Excerpt:
[Start of Attachment]
Although the kids may be out of school for the summer, the opportunity to learn hasn’t taken a vacation.
With the Volkswagen-sponsored Engineering VOLunteers for Tenth Graders, or eVOL10, now under way at UT’s College of Engineering, students in high school and middle school are getting a chance to take a deeper look into future possibilities in science, technology, engineering, and mathematics, or STEM.
“This is a chance for students from around the United States to come here and see not only what a STEM education can mean, but what we can offer at UT specifically, as well,” said Travis Griffin, director of the college’s diversity programs. “That includes everything from living on campus to getting ACT prep.”
The camp features an in-depth look at chemistry, automotive design, chemical engineering, and manufacturing, and gives the company a chance to support the next generation of researchers and engineers.
[End of Attachment]
To do:
A: Output the part of the eVOL10 article starting at "Although the kids" and ending at "mathematics, or STEM.".
B: In one to three sentences, explain what Travis Griffin says the eVOL10 program gives students from around the United States a chance to see.
Nothing in the listing is needed.

Saved data entries:
[Start of Attachment]
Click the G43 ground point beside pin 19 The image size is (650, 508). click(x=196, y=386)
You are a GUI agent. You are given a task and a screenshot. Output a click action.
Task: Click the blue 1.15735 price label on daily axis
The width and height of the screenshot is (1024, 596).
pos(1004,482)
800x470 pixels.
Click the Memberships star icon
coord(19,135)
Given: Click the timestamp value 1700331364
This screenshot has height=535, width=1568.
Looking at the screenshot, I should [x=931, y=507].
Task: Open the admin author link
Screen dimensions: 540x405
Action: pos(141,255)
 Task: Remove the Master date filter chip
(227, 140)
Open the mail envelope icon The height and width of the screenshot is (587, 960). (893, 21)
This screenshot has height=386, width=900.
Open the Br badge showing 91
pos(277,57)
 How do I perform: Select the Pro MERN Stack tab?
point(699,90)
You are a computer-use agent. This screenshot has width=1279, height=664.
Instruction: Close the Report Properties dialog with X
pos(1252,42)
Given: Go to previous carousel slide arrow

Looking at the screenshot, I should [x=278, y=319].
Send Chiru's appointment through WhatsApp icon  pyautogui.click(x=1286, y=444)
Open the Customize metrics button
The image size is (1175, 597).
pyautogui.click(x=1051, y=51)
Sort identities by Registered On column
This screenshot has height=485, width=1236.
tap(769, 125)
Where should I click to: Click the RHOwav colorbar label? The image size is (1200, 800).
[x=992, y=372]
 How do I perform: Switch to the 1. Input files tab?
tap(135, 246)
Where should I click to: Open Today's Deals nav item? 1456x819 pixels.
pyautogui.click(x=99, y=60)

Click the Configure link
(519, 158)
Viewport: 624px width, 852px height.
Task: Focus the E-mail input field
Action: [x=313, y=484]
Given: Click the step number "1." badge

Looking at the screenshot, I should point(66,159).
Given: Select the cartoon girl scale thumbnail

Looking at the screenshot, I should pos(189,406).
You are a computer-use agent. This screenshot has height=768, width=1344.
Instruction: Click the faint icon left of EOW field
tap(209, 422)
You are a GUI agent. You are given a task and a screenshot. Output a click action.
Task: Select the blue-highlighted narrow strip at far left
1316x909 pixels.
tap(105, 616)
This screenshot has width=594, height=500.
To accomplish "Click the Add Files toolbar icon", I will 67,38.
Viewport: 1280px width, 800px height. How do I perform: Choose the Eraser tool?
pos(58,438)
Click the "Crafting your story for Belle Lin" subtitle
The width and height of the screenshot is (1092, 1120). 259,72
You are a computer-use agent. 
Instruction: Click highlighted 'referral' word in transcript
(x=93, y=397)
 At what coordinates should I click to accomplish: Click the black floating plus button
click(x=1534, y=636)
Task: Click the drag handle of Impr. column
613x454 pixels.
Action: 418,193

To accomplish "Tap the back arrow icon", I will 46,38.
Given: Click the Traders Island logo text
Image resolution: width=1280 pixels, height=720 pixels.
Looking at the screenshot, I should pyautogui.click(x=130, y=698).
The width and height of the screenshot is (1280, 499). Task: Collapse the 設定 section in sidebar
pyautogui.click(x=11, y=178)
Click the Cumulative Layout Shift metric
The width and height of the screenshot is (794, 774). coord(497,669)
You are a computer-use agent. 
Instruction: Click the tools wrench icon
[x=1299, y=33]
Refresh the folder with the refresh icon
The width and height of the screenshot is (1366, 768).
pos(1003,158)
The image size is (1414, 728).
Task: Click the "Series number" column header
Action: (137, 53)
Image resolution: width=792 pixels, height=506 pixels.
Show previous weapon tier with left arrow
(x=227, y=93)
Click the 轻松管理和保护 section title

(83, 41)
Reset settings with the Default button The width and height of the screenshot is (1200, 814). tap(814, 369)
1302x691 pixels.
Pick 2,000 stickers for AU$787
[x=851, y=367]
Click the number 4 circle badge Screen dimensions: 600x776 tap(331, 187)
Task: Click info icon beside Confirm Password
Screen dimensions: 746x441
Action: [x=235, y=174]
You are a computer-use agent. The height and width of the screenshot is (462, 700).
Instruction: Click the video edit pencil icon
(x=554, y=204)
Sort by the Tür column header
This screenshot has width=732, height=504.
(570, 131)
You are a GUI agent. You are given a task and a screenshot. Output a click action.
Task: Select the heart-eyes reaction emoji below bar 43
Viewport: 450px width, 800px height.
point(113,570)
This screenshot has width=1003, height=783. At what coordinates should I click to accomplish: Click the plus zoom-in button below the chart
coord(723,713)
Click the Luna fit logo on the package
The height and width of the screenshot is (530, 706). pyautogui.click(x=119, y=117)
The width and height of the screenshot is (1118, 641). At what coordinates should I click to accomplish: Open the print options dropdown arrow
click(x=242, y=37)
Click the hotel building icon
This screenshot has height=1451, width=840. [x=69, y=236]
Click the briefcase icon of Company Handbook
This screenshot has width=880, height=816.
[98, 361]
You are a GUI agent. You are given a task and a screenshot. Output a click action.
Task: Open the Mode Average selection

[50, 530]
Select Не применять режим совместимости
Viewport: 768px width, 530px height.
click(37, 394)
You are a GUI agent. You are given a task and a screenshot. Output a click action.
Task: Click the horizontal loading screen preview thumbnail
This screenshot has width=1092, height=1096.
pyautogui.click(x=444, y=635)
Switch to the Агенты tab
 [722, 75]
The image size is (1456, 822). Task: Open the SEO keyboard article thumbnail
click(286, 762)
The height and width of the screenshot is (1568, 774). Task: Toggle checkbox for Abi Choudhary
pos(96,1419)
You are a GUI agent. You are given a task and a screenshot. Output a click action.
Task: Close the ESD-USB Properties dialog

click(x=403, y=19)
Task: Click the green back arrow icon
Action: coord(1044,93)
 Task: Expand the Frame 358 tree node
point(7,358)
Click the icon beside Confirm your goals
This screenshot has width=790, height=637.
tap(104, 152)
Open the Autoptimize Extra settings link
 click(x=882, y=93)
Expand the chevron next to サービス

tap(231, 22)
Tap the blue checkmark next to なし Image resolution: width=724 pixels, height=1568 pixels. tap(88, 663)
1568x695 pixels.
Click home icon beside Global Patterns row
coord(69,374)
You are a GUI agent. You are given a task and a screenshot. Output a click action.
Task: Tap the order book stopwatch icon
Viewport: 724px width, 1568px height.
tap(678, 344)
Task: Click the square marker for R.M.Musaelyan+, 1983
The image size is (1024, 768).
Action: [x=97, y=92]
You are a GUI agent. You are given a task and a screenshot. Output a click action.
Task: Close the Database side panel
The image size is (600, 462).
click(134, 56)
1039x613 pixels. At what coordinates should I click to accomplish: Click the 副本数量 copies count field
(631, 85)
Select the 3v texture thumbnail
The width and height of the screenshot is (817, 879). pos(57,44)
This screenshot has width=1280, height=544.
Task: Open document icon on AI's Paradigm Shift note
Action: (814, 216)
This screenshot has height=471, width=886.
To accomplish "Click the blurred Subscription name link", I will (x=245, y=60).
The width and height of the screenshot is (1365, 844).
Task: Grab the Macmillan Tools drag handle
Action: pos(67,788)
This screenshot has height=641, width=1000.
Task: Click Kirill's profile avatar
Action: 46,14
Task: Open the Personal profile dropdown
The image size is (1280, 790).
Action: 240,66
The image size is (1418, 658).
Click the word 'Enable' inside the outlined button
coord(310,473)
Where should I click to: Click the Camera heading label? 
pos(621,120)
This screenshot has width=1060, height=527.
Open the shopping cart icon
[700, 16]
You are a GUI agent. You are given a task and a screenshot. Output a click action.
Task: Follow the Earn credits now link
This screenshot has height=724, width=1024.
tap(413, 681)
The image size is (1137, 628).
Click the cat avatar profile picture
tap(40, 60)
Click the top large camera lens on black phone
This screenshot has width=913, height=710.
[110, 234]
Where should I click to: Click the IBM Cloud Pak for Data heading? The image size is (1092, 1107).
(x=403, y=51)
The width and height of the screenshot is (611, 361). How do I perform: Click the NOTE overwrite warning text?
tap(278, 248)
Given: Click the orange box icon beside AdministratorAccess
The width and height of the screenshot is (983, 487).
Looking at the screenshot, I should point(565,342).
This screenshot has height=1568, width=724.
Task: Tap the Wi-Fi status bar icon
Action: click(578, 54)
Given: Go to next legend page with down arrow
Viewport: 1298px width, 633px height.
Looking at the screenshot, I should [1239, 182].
[End of Attachment]
Solutions below:
A:
Although the kids may be out of school for the summer, the opportunity to learn hasn’t taken a vacation.
With the Volkswagen-sponsored Engineering VOLunteers for Tenth Graders, or eVOL10, now under way at UT’s College of Engineering, students in high school and middle school are getting a chance to take a deeper look into future possibilities in science, technology, engineering, and mathematics, or STEM.

B: Griffin says the program lets students see what a STEM education can mean and also what UT specifically can offer them. He adds that this covers everything from living on campus to getting ACT prep.